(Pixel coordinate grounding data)
_____
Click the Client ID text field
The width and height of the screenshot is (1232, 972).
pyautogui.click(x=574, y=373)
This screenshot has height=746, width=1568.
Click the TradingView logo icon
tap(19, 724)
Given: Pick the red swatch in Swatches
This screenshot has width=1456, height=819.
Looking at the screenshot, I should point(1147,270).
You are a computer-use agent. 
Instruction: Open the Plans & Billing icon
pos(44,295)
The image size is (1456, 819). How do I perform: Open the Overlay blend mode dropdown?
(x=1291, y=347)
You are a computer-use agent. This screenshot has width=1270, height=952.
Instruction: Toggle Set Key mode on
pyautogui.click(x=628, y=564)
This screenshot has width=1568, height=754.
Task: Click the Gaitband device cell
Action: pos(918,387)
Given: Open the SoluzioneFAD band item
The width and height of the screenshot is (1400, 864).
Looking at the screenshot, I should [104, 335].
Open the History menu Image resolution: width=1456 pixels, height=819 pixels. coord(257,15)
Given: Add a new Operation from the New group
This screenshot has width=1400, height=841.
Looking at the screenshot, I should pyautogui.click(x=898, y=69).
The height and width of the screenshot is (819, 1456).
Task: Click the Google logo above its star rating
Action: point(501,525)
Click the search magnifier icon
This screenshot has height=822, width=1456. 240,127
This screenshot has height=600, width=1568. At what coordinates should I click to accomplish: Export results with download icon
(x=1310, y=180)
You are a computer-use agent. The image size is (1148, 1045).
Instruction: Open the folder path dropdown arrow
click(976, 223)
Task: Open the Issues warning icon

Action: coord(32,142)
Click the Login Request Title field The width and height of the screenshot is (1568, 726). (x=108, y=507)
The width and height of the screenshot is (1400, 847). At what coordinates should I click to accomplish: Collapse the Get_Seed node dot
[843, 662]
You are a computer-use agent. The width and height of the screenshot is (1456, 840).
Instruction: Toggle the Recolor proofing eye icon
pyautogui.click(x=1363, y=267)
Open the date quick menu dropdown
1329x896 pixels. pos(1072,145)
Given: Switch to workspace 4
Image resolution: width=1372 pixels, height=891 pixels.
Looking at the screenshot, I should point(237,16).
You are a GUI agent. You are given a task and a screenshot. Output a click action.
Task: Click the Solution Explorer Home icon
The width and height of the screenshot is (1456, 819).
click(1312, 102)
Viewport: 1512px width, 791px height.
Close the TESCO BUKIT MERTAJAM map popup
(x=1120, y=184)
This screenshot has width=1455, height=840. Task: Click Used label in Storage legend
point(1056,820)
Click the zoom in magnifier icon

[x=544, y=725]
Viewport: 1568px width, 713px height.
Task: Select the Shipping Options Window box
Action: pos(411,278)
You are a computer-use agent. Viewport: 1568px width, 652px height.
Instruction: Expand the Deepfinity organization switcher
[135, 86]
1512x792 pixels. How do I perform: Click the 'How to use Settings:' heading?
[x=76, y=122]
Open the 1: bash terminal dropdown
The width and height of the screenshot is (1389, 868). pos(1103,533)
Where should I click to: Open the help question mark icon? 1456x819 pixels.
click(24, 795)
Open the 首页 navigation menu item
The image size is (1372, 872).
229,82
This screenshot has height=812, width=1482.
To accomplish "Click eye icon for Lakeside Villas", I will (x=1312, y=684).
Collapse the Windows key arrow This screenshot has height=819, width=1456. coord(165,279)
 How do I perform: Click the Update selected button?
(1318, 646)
_____
What you have to do: Please transcribe the records exactly from their first line through the line holding "You are a computer-use agent. This", and leave out all others.

Output for this exercise:
Click the Client ID text field
The width and height of the screenshot is (1232, 972).
pyautogui.click(x=574, y=373)
This screenshot has height=746, width=1568.
Click the TradingView logo icon
tap(19, 724)
Given: Pick the red swatch in Swatches
This screenshot has width=1456, height=819.
Looking at the screenshot, I should point(1147,270).
You are a computer-use agent. 
Instruction: Open the Plans & Billing icon
pos(44,295)
The image size is (1456, 819). How do I perform: Open the Overlay blend mode dropdown?
(x=1291, y=347)
You are a computer-use agent. This screenshot has width=1270, height=952.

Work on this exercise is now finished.